Minor spoiler to start: "Drive-Away Dolls," contrary to its mildly misleading trailer, is not set in the 21st century.

This matters because its period-piece date of 1999 is probably a golden mean between an absence of smart phones, the mere presence of which would preclude most of this film's plot points, and a relative level of LGBTQ+ acceptance within society, which allows our lesbian protagonists to be downright careless over the course of their rambling misadventures.

It also matters because "Drive-Away Dolls" represents a welcome throwback to the “raunchy slob” comedy subgenre wherein a pair of mismatched pals hit the road and unintentionally get mixed up in high-stakes quasi-criminal capers in which they're way out of their depth.

Unfortunately, far too many slob comedies from the 1970s and '80s are tainted, to varying degrees, by gratuitous dollops of misogyny and homophobia, but "Drive-Away Dolls" avoids this by making lesbians our point-of-view protagonists, and having them take up the traditional archetypes of the masculine buddies of decades past.

Marian (Geraldine Viswanathan) is well-read and responsible, but also lonely, socially stunted and dull, so we know that impulsive party animal Jamie (Margaret Qualley), who gets caught screwing around on her aggressively stern partner Sukie (Beanie Feldstein, who's been on a real winning streak of roles lately) will coax her pent-up pal out of her shell and get her laid.

There's shades of the supremely confident Ferris Bueller treating his neurotic best friend Cameron Poe to the much-needed "Day Off" that they share, but any fan of 1980s films will spot similar pairings throughout the era, right down to Robert Rusler and Chris Makepeace's college roommate characters in 1986's "Vamp" starring Grace Jones.

In the wake of Joss Whedon's "Buffy the Vampire Slayer," mainstream media addressed the audience's desire for more "strong female characters" on a largely shallow surface level, but at the risk of mansplaining equitable representation, what I still don't see enough of onscreen are women characters who are allowed to be goofy dorks and slightly sleazy reprobates, in ways that inspire sympathetic portrayals when it's dudes behaving as such.

I kind of love that Jamie is given narrative permission to be a bit of a dim bulb and a scumbag, because everyone should be afforded the freedom to bask in the decadence of "Beavis and Butt-Head" levels of reprehensible idiocy, however momentarily, regardless of their gender or orientation.
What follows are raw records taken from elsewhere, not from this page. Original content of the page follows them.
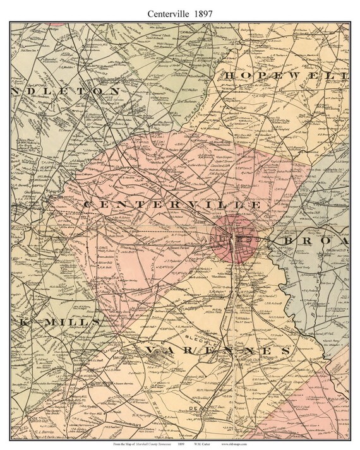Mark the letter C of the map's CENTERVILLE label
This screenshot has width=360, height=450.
87,205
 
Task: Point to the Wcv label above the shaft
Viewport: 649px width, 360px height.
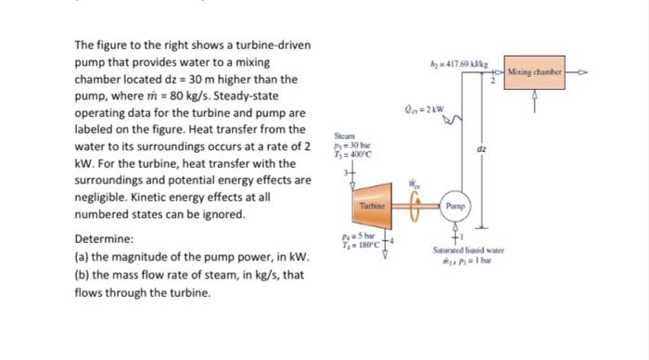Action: point(414,183)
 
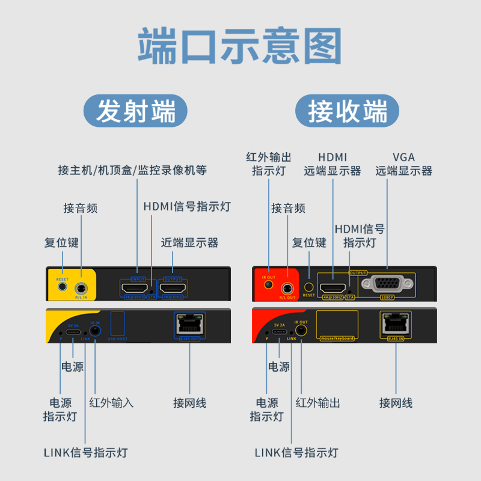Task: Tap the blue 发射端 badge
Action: coord(135,112)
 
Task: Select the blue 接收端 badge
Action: coord(348,112)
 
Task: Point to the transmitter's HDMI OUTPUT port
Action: coord(173,289)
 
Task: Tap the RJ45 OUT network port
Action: coord(189,325)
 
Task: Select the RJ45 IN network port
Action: coord(396,325)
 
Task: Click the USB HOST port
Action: coord(118,323)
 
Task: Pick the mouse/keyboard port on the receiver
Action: coord(337,323)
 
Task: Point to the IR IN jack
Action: coord(95,331)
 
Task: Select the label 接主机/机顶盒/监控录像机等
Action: coord(132,170)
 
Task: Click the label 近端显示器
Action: coord(189,243)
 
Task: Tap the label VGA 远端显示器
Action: coord(403,164)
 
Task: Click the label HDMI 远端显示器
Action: coord(332,164)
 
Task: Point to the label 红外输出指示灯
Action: coord(269,164)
At the same time, Jamie reveals herself to be much like an endearingly big, dumb dog, who causes chaos but mostly means well, which sets the stage for her clumsy attempts to do the right thing for Marian, playing into the well-worn but (in this instance, at least) decently-staged trope of a deeper love lurking where our shortsighted characters least expect to find it.

As graphic as this film gets — and make no mistake, it is sexually explicit — its depictions of romantic affection feel entirely authentic, earnest and earned.

Our central couple, and their grudging tagalong sidekick, are far from the only notable features of "Drive-Away Dolls" which also spotlights Bill Camp's delightfully deadpan formality, Joey Slotnick as a hard-hitting henchman who's nonetheless obsessed with ingratiating himself with the complete strangers he meets on the job, the always-elegant Colman Domingo lending a touch of class to perhaps the most deliberately absurd exposition in this film's proceedings, Pedro Pascal and Matt Damon amusing with what amount to walk-on cameos, and Miley Cyrus appearing in recurring hallucinogenic sequences that arguably go on too long, but remain fun to take in anyway.

It definitely won't be to everyone's tastes, but "Drive-Away Dolls" was well worth watching for me, to the point that I'd even be up for a sequel, which its teaser of an ending leaves open as a possibility.